### WHAT YOU HAVE TO DO
Find "教职申请 (56, 2223)" in the data, then restate the line it sits in and every later line word for word, ending with the last line.

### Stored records
#####

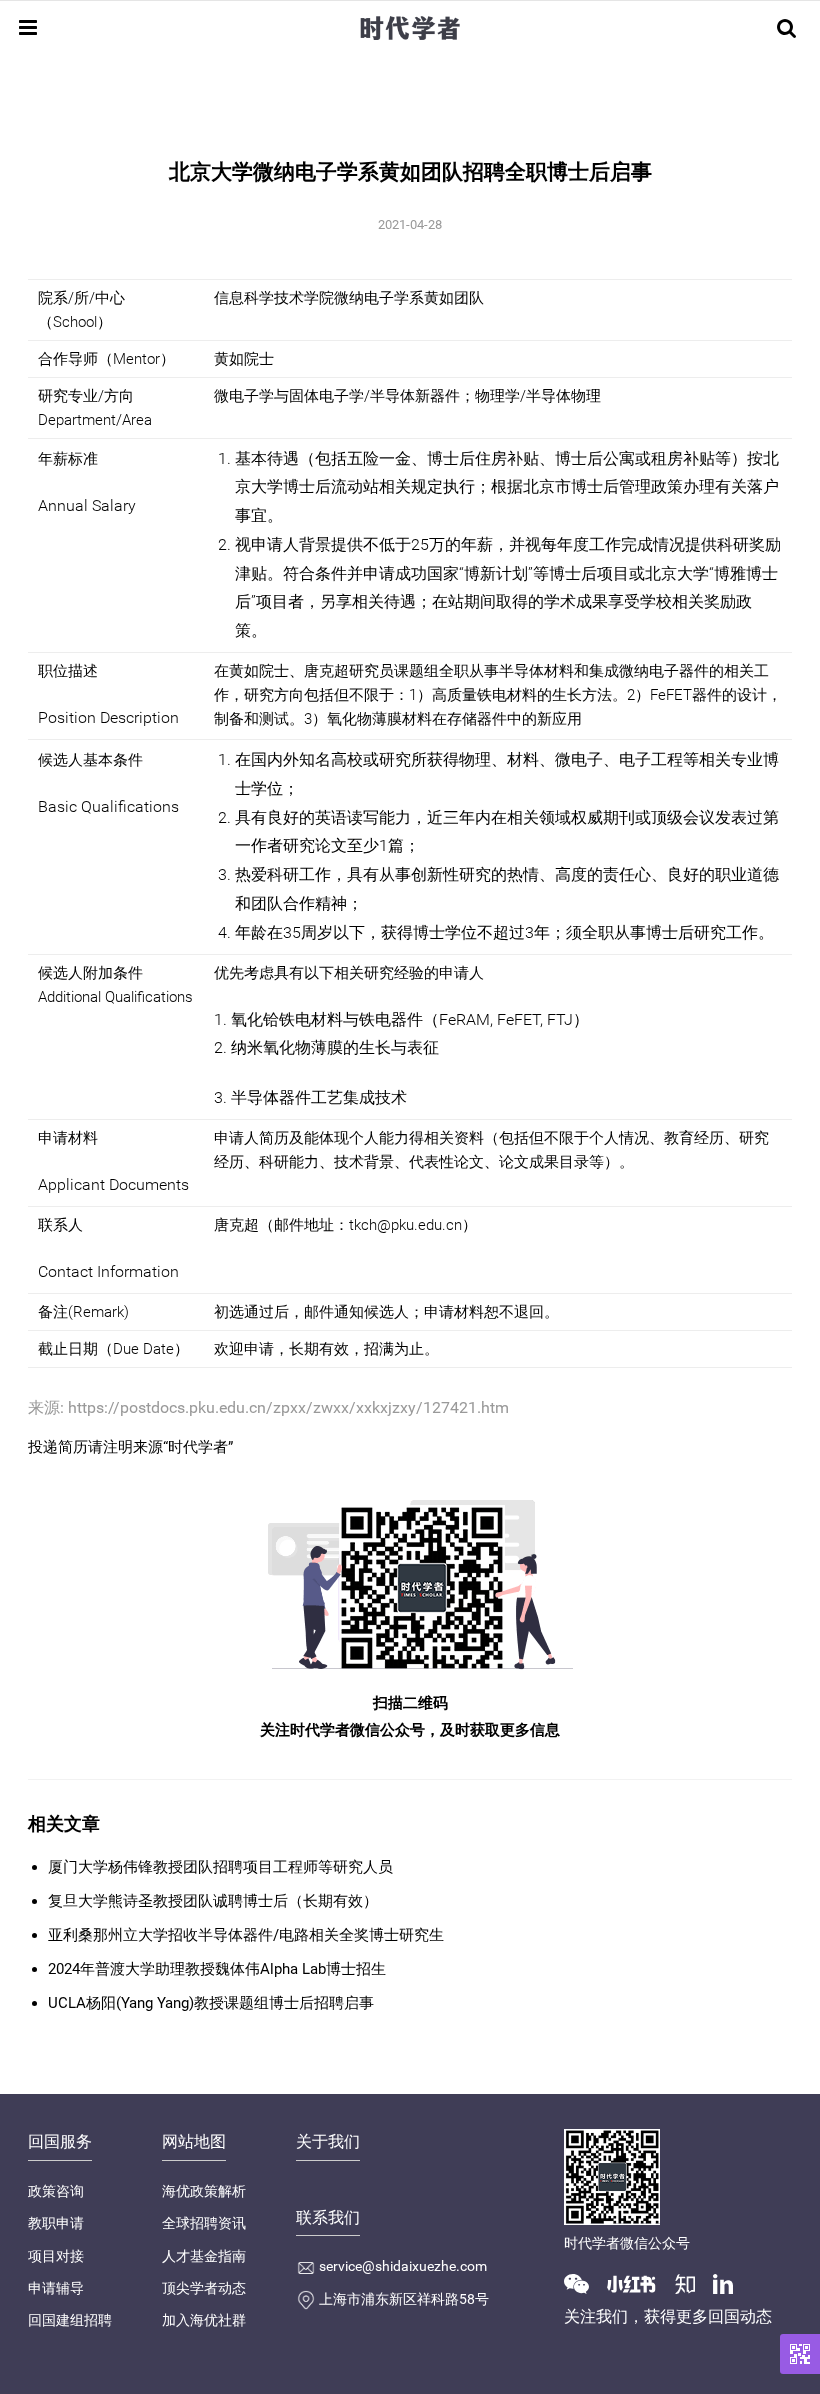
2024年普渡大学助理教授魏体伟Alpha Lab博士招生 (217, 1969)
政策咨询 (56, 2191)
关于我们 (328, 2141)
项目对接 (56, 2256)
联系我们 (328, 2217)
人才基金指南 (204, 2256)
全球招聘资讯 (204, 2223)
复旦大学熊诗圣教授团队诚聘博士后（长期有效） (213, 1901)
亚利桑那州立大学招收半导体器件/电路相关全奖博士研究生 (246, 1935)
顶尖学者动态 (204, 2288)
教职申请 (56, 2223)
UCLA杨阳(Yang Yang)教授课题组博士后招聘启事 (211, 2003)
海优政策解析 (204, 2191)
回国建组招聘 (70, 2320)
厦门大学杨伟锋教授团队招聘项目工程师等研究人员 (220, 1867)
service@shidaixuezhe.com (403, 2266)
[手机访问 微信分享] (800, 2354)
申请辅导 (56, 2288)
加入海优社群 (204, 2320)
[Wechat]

#####

### TASK SOLUTION
教职申请 (56, 2223)
UCLA杨阳(Yang Yang)教授课题组博士后招聘启事 (211, 2003)
海优政策解析 (204, 2191)
回国建组招聘 (70, 2320)
厦门大学杨伟锋教授团队招聘项目工程师等研究人员 (220, 1867)
service@shidaixuezhe.com (403, 2266)
[手机访问 微信分享] (800, 2354)
申请辅导 (56, 2288)
加入海优社群 (204, 2320)
[Wechat]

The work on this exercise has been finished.